WHAT YOU WILL DO:
Express each line of the rows below as a Markdown table with two columns, "No." and "Line", numbering the lines in order and skipping any blank ones. Leave the pictures out of the answer.

Stored items from a collection:
┄┄┄┄┄┄┄┄┄┄
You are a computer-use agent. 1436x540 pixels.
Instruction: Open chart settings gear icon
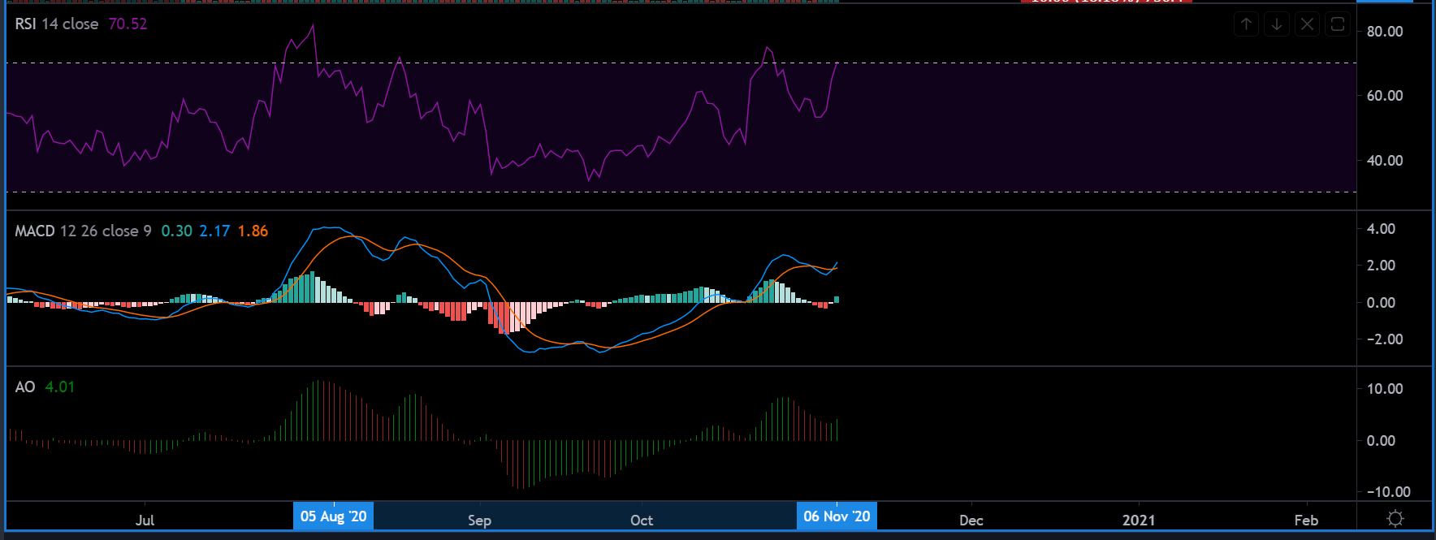[1395, 518]
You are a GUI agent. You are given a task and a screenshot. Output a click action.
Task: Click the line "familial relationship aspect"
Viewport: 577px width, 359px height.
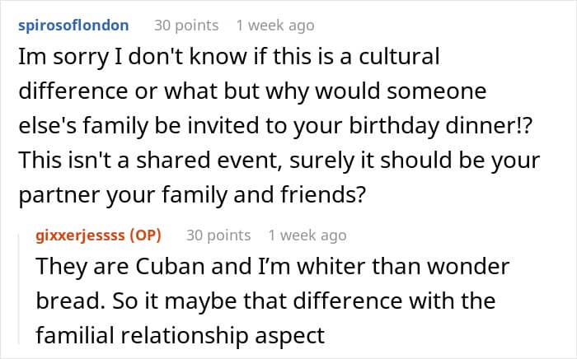click(x=181, y=333)
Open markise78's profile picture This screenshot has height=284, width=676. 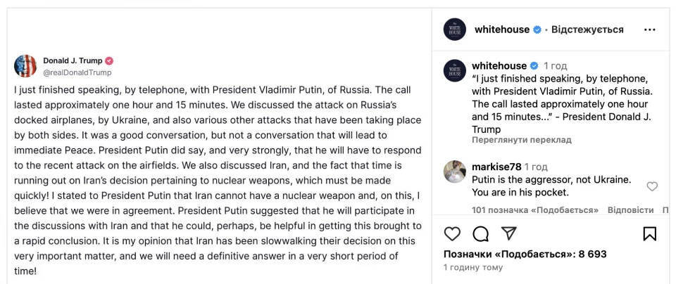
┄┄┄┄┄┄┄┄┄┄
RESULT FOR THIS TASK:
| No. | Line |
|---|---|
| 1 | You are a computer-use agent. 1436x540 pixels. |
| 2 | Instruction: Open chart settings gear icon |
| 3 | [1395, 518] |
| 4 | You are a GUI agent. You are given a task and a screenshot. Output a click action. |
| 5 | Task: Click the line "familial relationship aspect" |
| 6 | Viewport: 577px width, 359px height. |
| 7 | click(x=181, y=333) |
| 8 | Open markise78's profile picture This screenshot has height=284, width=676.  |